Problem requirements => Only lines containing the string "Goričko" belong in the answer; find them in the records and copy them.

+++ Data extract +++

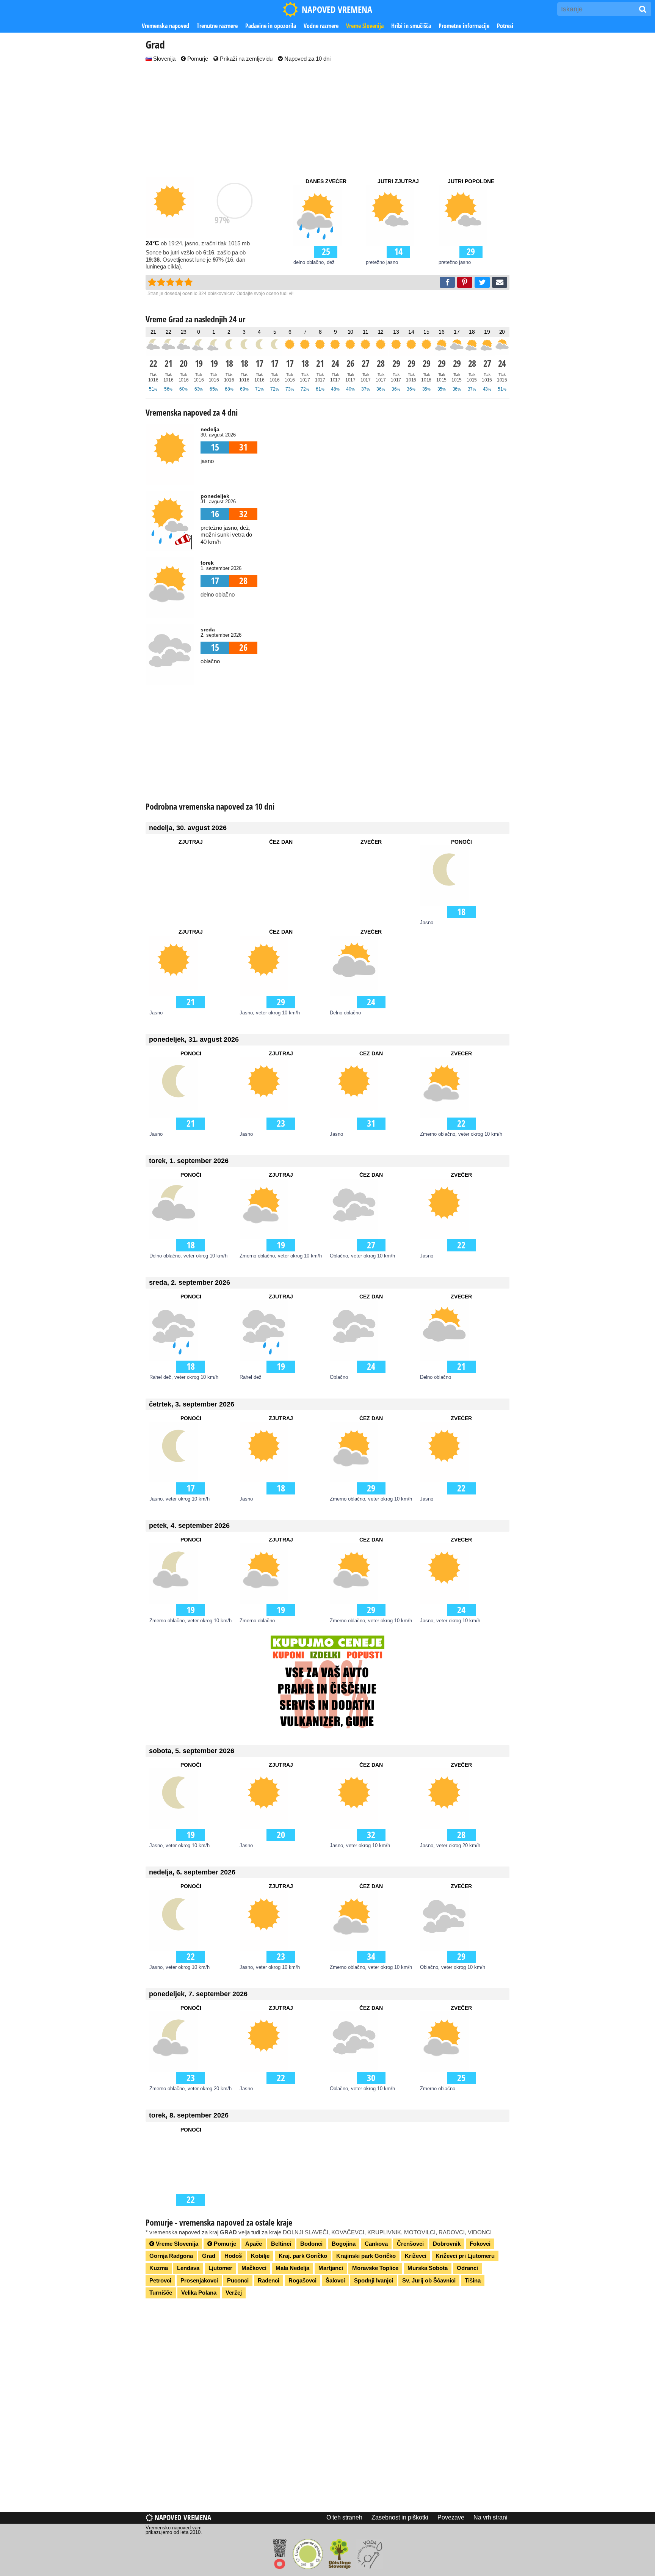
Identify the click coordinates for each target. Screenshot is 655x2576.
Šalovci (335, 2280)
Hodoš (233, 2256)
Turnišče (160, 2292)
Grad (208, 2256)
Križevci (415, 2256)
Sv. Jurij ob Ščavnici (429, 2280)
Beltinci (281, 2243)
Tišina (473, 2280)
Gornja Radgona (171, 2256)
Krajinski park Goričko (366, 2256)
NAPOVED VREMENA (337, 9)
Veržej (234, 2292)
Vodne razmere (321, 26)
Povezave (450, 2517)
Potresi (505, 26)
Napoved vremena (182, 2517)
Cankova (376, 2243)
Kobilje (260, 2256)
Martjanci (330, 2268)
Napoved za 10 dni (307, 58)
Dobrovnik (447, 2243)
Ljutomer (220, 2268)
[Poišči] (643, 9)
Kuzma (158, 2268)
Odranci (467, 2268)
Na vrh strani (490, 2517)
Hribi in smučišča (411, 26)
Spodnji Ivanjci (373, 2280)
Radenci (268, 2280)
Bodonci (311, 2243)
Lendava (188, 2268)
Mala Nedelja (292, 2268)
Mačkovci (253, 2268)
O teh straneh (344, 2517)
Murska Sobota (427, 2268)
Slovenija (164, 58)
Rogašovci (302, 2280)
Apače (253, 2243)
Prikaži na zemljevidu (245, 58)
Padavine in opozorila (270, 26)
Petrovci (160, 2280)
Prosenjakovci (199, 2280)
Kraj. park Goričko (303, 2256)
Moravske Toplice (375, 2268)
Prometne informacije (464, 26)
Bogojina (344, 2243)
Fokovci (480, 2243)
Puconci (238, 2280)
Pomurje (197, 58)
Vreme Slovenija (365, 26)
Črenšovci (410, 2243)
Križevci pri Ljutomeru (465, 2256)
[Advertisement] (327, 120)
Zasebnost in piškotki (399, 2517)
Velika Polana (198, 2292)
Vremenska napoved (165, 26)
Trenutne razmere (217, 26)
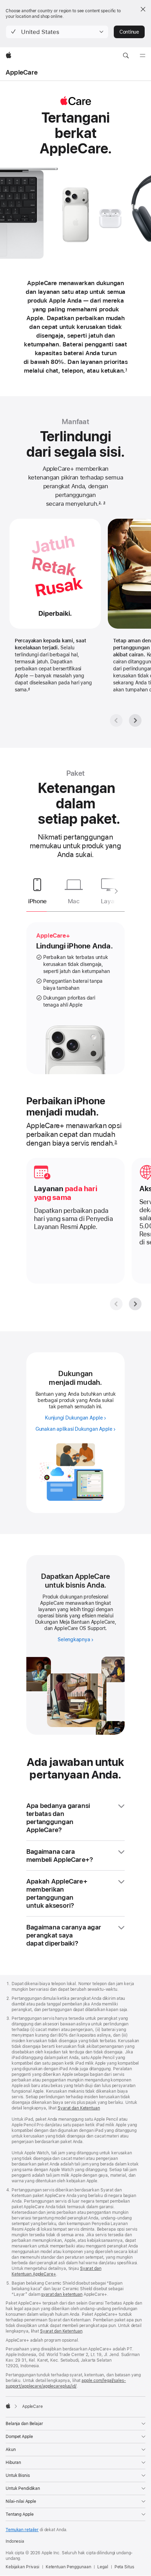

+++

Result below =>
Krajinski park Goričko (366, 2256)
Kraj. park Goričko (303, 2256)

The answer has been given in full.